Then Dr. J was trolling Craigslist one day (I dunno how he thought of it…), but apparently with the economy being in the drink a lot of people who have trucks and no employment are making a living picking up big dumps and recycling and hauling those things away for a small fee. I mean….small! Like totally worth it small! As in about the same cost of the bagster idea small and we don’t have to drag it out to the city dump and waste a whole day of renovating. And they took everything – including our old mattress that is not donatable to Goodwill (due to beadbug fears) and not trashable either (remember, there’s no such thing as bulk pickup of trash in this city). We had to do two major hauls (one after demo day 1 and one after demo day 2 which included our broken toilet). And at a price of $350 total, it was completely worth it. We’re also pretty sure we’ll have another haul before the project is over and then possibly another one after the project is totally complete, so it’ll likely end up being around $500 total for trash pickup and haul away.

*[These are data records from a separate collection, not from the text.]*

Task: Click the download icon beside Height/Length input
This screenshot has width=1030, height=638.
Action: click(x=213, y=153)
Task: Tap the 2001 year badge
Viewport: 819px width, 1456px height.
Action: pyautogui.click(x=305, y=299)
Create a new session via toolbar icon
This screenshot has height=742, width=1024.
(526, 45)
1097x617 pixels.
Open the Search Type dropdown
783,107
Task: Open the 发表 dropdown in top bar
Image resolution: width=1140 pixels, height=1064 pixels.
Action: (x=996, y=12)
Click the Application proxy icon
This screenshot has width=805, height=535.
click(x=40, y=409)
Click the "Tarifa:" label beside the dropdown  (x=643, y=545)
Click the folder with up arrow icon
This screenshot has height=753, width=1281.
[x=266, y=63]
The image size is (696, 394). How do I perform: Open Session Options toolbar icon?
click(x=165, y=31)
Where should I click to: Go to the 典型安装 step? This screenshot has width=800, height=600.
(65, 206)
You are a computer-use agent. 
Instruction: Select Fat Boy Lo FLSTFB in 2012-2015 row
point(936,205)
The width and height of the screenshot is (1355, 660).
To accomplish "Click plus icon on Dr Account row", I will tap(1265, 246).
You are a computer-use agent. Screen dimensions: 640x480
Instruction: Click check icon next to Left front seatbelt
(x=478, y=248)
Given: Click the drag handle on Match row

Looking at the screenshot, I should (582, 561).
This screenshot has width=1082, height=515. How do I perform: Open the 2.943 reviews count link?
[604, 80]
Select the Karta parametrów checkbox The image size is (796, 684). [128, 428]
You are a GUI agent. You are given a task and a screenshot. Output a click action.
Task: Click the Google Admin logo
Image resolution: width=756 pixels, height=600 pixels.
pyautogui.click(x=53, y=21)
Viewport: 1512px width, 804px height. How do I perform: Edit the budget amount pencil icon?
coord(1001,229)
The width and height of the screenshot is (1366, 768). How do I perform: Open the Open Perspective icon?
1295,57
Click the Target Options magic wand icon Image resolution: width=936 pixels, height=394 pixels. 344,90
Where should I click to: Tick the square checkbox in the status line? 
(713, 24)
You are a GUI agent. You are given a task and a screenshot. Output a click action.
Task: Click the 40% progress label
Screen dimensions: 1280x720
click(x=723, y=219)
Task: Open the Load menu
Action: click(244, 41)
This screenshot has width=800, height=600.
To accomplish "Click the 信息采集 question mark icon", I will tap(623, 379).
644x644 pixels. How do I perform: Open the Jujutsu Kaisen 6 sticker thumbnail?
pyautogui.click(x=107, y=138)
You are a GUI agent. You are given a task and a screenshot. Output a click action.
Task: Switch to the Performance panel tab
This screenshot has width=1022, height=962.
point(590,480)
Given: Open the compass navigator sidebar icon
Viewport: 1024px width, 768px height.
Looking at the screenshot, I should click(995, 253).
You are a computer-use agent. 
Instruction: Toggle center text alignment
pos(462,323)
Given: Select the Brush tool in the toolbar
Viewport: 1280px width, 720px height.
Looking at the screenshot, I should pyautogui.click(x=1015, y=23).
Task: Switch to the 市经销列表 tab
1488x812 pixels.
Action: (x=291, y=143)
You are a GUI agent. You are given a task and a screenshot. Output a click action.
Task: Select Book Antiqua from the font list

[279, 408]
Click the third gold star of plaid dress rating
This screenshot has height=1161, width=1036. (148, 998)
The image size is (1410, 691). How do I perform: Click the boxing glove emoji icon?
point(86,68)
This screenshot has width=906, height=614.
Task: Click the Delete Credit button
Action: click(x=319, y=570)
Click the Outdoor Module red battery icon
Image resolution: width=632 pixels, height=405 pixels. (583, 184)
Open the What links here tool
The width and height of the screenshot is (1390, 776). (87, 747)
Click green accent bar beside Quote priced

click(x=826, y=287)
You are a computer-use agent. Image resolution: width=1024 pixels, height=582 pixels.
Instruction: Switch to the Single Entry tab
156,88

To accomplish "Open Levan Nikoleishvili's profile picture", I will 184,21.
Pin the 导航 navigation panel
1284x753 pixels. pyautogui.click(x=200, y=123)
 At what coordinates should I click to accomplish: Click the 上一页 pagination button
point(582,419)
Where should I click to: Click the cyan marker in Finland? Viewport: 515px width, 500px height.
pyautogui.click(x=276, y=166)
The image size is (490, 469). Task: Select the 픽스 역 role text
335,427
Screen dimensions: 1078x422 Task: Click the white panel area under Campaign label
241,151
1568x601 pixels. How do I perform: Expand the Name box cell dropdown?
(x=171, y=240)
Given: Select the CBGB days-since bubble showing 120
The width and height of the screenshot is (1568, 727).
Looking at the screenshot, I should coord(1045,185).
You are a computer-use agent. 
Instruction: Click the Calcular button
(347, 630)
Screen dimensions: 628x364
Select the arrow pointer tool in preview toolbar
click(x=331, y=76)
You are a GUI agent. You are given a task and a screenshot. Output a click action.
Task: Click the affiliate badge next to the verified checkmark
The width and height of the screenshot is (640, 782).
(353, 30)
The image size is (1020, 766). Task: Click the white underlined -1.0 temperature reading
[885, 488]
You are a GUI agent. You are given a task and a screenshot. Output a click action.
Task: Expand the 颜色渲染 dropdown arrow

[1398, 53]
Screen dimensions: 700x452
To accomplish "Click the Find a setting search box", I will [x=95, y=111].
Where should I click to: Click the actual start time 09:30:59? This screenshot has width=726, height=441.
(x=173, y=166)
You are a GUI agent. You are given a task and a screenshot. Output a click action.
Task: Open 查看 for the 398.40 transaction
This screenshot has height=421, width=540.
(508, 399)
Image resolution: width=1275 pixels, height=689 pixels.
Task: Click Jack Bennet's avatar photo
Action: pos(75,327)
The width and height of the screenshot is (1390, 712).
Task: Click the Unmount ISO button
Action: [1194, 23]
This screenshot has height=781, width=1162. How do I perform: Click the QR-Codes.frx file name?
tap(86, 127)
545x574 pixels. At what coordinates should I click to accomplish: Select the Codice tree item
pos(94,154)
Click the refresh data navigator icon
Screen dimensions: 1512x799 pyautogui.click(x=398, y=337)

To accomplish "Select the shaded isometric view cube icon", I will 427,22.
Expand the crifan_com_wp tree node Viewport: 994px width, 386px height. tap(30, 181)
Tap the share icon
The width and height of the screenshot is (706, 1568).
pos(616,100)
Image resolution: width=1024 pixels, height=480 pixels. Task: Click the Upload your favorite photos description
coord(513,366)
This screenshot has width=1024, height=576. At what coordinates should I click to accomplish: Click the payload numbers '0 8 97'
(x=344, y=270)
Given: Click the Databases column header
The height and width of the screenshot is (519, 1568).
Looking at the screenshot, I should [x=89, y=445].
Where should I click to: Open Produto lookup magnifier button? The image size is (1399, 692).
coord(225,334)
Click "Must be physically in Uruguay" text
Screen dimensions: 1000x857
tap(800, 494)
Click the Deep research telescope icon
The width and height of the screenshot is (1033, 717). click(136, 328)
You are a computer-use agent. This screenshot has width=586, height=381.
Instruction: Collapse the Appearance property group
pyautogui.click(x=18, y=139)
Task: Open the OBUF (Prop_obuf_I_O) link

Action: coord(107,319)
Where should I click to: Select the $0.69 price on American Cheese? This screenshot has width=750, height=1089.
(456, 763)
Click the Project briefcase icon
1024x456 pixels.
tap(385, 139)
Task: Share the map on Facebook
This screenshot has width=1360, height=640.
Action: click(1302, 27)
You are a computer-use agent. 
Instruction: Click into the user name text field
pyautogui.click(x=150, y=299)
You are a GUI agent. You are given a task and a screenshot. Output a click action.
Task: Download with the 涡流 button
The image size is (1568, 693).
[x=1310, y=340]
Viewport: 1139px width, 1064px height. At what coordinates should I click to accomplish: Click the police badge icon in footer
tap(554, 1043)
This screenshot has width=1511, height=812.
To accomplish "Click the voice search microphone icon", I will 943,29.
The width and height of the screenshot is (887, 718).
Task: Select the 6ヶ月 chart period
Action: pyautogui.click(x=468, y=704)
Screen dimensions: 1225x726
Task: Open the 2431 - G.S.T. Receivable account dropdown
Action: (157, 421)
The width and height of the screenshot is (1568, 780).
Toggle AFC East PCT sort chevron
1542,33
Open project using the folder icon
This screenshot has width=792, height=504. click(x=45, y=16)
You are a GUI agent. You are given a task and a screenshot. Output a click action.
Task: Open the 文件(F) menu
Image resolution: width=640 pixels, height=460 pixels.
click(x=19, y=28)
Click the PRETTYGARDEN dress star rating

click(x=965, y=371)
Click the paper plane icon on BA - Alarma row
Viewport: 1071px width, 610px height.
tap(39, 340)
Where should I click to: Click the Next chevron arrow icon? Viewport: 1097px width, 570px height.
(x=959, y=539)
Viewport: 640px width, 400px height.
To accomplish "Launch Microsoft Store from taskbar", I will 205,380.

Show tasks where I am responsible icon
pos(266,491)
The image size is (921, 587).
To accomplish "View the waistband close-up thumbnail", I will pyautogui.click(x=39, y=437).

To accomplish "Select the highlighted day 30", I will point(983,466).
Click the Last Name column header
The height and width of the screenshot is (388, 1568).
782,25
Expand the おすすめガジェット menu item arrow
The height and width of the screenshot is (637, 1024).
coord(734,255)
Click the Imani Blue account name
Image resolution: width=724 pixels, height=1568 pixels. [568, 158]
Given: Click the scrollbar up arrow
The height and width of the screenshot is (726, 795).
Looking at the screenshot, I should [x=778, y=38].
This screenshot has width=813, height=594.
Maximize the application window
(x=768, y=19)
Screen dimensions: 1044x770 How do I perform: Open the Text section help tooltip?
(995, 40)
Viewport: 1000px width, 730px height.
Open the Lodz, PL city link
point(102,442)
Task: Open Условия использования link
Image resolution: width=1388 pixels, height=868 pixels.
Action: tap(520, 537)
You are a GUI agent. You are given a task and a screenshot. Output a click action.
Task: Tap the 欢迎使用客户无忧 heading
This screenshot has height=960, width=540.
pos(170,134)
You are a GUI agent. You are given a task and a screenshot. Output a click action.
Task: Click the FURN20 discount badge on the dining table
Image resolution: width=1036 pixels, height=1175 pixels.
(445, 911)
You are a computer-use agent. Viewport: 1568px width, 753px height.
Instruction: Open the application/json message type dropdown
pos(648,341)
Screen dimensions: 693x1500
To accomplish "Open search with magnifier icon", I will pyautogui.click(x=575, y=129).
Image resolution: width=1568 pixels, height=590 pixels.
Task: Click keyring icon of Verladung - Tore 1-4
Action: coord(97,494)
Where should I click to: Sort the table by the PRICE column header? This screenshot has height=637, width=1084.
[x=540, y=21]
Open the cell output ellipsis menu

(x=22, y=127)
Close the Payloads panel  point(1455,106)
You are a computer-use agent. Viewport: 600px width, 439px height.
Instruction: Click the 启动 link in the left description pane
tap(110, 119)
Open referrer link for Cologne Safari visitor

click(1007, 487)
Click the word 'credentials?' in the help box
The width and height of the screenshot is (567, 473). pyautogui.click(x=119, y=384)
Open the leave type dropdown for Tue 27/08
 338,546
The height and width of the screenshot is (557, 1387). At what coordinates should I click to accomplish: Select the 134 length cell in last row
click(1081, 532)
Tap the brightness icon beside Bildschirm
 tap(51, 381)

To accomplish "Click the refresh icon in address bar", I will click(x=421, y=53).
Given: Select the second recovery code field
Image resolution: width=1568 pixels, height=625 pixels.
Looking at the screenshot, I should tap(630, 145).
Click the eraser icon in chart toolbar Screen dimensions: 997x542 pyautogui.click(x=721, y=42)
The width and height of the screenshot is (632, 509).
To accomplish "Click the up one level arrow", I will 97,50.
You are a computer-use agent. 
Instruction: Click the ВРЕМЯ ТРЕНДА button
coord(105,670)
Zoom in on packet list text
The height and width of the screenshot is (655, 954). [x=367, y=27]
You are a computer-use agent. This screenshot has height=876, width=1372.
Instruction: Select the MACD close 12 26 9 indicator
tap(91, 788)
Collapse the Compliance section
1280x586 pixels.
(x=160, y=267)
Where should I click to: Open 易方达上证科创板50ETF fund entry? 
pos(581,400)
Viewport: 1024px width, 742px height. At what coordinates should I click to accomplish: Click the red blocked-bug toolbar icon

So what’s the verdict? Never underestimate the power of Craigslist and the need to keep people employed no matter how small the job seems. It’s certainly a job that’s worth it to me to pay somebody for. And if you’re in the market to begin remodeling something, really stop to think about how you are going to dispose of the debris. It’s gotta go somewhere, right? Make sure it goes where it belongs! And keep as much out of the dump as you can. In fact, here is our recycling/donate list:
- Old cabinets = new storage for our garage – well, eventually, when we actually get around to installing them
- Old sinks = Habitat for Humanities bound
- Old faucets/hardware = Habitat for Humanities
- Old chandelier from our kitchen = also Habitat
All in all, we weren’t able to salvage everything (I really didn’t want to have to trash our toilet, but it was a no go), but we feel pretty good knowing that the pieces that weren’t too heavily damaged in the demolition are going to find a new life and home in a place where they will be appreciated more. And we didn’t fill up a landfill, which makes us feel even better!!